*Work to be completed*: Output the records precisely as they stand. Pictures are to be skipped.

Data entries:
◆ ◆ ◆ ◆
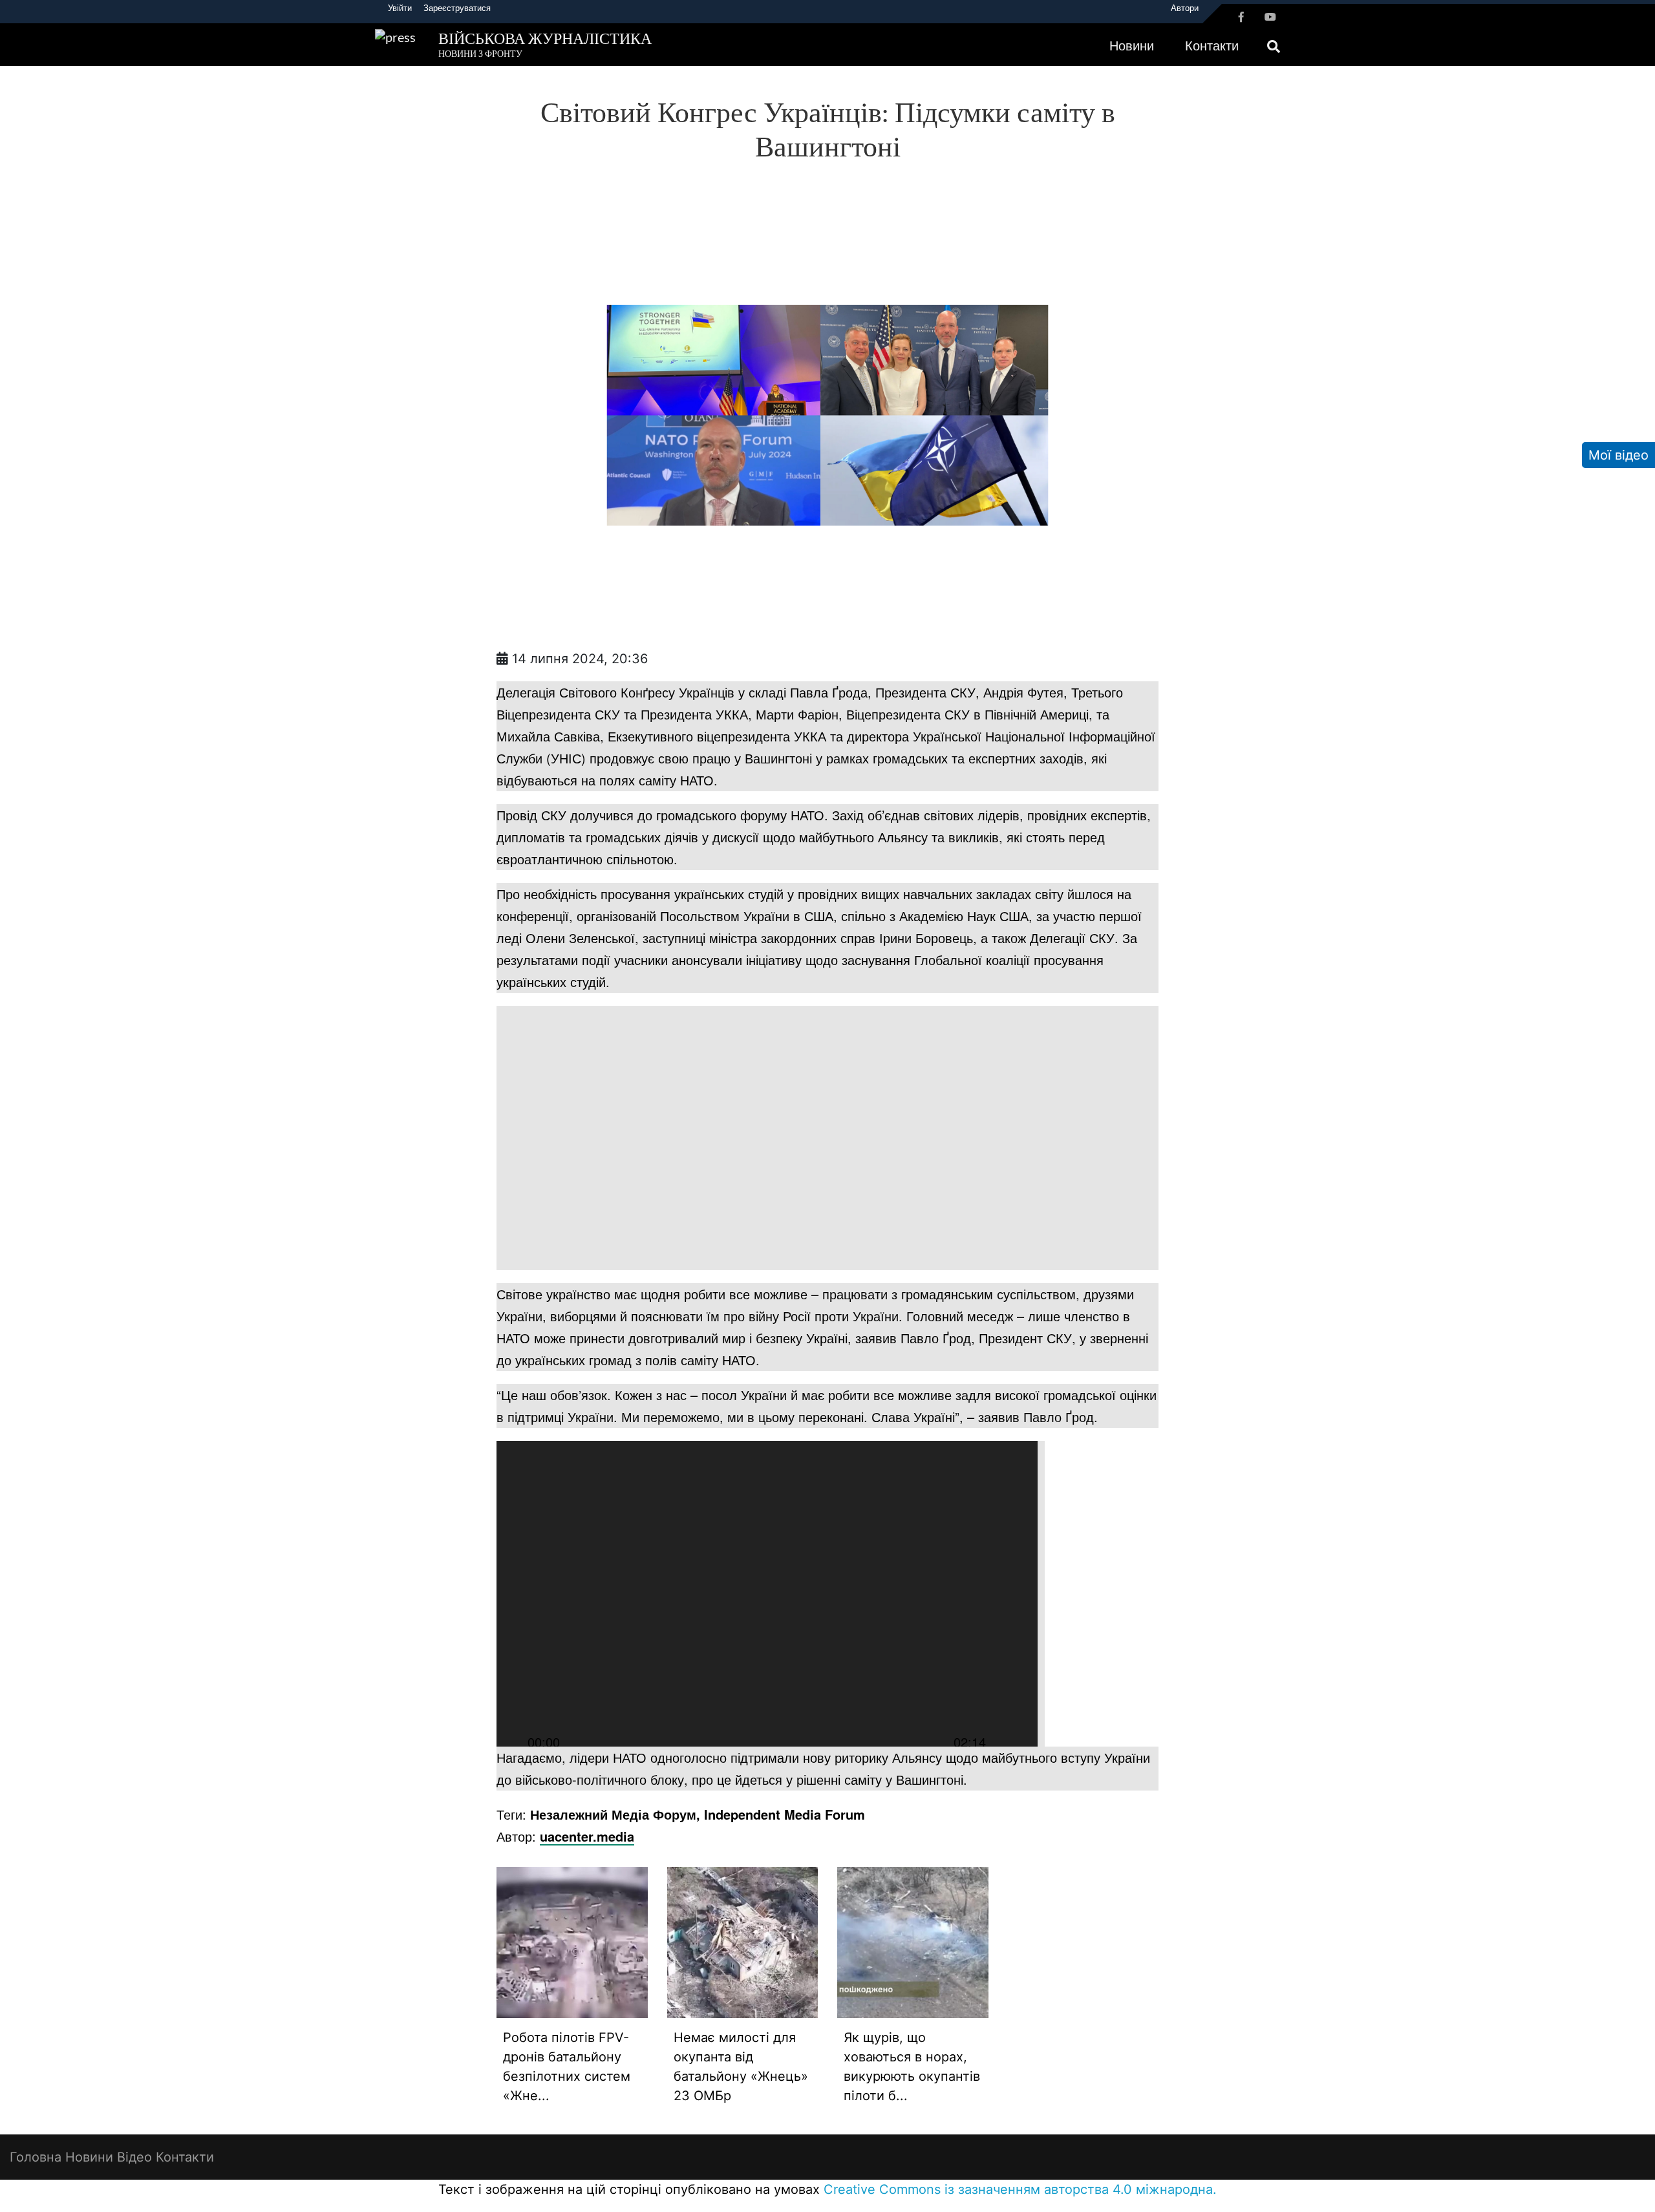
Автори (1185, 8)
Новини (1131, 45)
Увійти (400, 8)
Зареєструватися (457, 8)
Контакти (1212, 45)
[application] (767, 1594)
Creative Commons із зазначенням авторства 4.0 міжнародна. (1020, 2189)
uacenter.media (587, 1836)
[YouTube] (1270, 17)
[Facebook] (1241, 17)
◆ ◆ ◆ ◆
*Exercise output*:
Автори (1185, 8)
Новини (1131, 45)
Увійти (400, 8)
Зареєструватися (457, 8)
Контакти (1212, 45)
[application] (767, 1594)
Creative Commons із зазначенням авторства 4.0 міжнародна. (1020, 2189)
uacenter.media (587, 1836)
[YouTube] (1270, 17)
[Facebook] (1241, 17)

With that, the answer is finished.